Brief ▸ Reproduce the material below verbatim, from its first line through the line containing "Action: (x=645, y=554)", with both of those lines included.

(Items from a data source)

►

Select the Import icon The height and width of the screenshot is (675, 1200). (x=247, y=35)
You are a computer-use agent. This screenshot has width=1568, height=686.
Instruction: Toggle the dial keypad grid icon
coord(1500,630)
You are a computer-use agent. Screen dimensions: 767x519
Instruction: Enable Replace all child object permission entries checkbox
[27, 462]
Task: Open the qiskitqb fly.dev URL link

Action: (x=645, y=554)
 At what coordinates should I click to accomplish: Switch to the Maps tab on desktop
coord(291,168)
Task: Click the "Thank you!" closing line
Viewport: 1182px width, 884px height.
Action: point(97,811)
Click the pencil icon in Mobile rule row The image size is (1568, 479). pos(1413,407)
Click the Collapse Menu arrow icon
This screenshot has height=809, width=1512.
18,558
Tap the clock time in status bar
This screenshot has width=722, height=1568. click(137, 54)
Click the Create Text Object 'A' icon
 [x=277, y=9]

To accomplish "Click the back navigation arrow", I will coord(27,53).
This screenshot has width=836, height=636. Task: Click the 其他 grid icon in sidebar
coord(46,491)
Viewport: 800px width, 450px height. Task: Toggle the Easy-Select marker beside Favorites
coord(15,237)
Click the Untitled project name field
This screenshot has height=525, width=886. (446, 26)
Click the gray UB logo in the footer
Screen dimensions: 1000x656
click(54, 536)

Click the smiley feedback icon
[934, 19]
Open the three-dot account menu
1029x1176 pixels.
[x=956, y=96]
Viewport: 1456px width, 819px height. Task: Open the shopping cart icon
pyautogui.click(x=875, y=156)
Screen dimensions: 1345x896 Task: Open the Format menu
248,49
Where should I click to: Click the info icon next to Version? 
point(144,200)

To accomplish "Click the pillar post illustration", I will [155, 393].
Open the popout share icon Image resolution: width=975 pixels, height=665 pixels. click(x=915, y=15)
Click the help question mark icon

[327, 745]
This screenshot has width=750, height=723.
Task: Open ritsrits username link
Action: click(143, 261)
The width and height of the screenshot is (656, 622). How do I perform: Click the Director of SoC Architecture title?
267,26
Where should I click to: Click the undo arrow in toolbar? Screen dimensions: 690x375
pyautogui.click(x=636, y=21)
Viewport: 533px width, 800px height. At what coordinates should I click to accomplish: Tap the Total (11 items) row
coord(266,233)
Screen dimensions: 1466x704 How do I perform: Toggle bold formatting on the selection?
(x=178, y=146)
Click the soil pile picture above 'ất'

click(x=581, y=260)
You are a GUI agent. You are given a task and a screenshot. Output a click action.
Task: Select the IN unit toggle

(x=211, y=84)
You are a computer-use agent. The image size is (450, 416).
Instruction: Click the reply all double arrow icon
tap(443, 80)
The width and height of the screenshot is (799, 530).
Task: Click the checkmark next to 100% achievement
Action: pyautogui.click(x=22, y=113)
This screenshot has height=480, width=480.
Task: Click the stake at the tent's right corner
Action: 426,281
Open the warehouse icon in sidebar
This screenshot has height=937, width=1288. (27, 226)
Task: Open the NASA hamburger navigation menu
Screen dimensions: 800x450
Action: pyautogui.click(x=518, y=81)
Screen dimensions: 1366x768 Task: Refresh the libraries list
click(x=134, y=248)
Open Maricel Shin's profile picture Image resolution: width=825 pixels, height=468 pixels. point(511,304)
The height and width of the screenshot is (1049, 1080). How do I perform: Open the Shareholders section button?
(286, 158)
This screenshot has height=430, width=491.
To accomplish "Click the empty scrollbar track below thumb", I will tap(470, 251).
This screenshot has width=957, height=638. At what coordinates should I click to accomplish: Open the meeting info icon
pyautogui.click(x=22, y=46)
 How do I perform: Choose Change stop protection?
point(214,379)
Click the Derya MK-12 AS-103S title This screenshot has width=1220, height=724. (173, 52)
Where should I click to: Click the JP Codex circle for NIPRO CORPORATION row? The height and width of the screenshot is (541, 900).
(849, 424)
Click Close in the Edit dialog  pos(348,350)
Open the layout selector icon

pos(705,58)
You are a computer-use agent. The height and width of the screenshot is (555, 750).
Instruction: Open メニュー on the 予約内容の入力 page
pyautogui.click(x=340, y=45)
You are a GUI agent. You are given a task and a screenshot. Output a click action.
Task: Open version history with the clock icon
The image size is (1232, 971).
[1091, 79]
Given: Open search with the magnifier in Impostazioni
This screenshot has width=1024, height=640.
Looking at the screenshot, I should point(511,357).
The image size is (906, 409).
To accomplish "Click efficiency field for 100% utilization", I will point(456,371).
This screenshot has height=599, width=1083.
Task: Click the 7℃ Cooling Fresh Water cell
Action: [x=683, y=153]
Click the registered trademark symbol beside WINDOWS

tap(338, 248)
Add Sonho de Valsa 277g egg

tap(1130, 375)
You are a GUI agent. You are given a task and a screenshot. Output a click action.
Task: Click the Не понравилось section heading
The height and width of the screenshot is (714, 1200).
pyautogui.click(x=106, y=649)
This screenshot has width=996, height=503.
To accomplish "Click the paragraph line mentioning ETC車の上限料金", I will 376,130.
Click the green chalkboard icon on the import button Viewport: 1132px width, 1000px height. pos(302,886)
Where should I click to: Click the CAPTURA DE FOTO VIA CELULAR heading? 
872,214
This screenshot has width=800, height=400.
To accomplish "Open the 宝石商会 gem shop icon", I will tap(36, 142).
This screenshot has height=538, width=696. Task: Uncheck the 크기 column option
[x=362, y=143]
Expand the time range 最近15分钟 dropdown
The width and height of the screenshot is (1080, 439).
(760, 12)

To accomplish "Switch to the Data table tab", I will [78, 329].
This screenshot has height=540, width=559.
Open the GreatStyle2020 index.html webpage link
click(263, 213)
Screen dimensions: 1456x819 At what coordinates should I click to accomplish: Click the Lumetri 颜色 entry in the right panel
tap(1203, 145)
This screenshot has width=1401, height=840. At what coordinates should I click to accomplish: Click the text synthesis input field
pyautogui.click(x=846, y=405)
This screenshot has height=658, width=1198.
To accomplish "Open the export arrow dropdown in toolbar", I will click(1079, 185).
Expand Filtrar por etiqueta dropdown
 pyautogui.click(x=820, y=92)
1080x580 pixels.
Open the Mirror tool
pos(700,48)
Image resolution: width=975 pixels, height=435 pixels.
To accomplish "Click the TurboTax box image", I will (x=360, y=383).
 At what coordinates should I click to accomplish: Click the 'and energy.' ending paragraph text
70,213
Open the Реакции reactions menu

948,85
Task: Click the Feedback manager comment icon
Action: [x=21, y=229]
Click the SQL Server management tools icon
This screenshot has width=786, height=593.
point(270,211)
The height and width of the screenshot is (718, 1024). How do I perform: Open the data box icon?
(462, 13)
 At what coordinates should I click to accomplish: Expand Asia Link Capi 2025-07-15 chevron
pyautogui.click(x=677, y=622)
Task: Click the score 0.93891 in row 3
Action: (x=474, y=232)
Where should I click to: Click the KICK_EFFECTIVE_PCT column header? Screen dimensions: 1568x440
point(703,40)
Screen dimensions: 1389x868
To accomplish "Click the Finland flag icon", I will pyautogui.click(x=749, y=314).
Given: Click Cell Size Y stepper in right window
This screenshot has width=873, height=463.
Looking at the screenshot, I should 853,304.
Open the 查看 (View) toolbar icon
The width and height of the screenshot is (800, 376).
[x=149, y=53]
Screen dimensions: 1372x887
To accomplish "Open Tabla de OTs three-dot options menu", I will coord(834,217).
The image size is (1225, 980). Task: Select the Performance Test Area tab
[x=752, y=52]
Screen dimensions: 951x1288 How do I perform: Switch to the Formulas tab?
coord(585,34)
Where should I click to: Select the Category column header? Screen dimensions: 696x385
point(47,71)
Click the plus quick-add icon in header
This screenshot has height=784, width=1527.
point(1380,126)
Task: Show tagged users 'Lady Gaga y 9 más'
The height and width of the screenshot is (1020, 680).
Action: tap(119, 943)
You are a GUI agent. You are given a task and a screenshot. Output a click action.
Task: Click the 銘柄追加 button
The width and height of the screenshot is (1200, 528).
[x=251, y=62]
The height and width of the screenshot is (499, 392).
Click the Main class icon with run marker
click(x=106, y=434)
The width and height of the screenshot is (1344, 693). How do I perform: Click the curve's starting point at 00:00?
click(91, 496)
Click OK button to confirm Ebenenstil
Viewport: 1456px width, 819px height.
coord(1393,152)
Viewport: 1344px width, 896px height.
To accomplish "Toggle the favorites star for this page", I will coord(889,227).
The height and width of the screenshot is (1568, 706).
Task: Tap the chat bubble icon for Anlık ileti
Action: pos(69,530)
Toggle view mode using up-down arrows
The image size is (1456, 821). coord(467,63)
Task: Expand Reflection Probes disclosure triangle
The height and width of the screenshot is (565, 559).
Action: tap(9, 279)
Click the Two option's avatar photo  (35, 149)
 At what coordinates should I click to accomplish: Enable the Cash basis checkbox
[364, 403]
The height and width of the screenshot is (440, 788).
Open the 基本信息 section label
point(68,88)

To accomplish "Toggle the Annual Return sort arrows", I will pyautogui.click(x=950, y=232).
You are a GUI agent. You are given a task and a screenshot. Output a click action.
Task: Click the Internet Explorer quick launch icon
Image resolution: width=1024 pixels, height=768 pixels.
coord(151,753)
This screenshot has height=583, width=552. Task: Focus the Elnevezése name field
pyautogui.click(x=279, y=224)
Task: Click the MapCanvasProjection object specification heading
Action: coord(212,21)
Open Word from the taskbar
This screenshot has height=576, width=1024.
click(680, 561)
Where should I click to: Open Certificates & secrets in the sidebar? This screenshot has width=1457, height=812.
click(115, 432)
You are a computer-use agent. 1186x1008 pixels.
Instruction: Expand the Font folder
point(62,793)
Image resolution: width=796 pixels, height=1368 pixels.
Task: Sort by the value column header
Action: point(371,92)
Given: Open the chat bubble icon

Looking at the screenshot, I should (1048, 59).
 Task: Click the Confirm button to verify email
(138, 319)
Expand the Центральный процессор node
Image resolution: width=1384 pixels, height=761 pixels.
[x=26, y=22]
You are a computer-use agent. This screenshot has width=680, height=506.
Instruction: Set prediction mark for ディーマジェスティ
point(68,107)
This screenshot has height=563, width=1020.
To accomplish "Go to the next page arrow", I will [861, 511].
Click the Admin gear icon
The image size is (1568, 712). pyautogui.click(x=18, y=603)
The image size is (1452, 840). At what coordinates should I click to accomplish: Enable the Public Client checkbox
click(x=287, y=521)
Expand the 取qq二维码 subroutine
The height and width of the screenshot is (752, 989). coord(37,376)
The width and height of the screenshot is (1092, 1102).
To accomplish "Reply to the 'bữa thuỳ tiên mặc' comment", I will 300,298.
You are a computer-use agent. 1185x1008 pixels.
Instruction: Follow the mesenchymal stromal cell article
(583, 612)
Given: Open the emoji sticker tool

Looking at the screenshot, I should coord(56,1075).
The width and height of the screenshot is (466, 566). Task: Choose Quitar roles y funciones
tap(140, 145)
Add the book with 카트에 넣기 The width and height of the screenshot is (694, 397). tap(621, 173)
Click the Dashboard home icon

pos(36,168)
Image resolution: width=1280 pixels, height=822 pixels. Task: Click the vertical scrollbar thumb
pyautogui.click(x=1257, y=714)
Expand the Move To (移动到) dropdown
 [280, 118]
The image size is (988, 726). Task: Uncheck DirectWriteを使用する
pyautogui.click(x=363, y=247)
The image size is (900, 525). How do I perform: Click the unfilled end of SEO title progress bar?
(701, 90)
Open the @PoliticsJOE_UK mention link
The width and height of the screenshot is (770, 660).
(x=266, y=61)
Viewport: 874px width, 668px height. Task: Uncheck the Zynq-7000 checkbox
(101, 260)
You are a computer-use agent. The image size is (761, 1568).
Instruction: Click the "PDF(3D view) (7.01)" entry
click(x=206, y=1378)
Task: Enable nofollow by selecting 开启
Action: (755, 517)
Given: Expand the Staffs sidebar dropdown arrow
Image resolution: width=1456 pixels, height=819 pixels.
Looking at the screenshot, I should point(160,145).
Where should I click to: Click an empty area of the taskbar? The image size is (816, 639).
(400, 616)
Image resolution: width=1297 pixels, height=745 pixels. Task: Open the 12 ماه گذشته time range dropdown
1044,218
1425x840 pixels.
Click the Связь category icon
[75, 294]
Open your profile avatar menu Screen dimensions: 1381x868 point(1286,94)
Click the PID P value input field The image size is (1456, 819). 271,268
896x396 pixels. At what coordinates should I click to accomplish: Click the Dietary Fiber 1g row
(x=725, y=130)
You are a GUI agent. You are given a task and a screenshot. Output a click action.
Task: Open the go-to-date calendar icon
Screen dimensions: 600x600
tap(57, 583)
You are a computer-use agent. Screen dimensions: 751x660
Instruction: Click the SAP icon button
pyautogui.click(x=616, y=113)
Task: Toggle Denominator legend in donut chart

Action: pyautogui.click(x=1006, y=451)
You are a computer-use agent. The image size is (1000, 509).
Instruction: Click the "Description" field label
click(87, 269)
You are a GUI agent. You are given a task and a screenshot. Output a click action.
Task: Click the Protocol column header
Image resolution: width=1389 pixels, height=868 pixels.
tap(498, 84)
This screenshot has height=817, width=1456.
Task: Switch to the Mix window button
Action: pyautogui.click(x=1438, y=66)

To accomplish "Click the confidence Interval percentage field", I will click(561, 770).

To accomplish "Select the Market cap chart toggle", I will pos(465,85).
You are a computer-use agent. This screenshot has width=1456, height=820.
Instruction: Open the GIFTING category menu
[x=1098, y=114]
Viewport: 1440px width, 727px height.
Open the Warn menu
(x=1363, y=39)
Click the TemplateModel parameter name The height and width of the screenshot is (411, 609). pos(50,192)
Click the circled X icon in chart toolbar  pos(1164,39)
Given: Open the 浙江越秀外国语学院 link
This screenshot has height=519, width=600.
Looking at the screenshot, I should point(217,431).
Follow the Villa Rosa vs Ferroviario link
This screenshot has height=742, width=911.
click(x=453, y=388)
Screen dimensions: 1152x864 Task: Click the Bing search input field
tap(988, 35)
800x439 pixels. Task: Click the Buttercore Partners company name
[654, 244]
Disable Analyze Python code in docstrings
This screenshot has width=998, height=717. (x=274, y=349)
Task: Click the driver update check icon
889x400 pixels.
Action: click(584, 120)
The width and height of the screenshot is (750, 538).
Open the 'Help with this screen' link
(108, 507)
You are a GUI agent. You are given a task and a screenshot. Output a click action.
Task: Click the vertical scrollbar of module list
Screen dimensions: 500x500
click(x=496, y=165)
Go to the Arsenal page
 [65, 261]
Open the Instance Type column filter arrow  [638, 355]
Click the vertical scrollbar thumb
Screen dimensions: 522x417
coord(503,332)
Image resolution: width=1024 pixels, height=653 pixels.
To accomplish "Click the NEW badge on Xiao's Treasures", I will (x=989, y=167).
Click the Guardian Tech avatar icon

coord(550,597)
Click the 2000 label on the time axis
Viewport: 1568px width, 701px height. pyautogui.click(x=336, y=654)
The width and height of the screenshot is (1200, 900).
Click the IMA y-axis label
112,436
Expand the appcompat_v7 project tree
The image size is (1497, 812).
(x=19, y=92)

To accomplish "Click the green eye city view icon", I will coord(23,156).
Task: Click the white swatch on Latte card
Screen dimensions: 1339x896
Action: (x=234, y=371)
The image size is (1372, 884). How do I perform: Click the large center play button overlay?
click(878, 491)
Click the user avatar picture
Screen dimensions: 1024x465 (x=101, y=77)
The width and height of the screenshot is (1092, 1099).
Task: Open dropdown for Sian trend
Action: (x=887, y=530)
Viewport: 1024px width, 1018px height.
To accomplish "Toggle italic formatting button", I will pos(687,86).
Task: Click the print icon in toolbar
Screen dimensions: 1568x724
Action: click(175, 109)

◄

Answer to the problem ▸
Select the Import icon The height and width of the screenshot is (675, 1200). (x=247, y=35)
You are a computer-use agent. This screenshot has width=1568, height=686.
Instruction: Toggle the dial keypad grid icon
coord(1500,630)
You are a computer-use agent. Screen dimensions: 767x519
Instruction: Enable Replace all child object permission entries checkbox
[27, 462]
Task: Open the qiskitqb fly.dev URL link

Action: (x=645, y=554)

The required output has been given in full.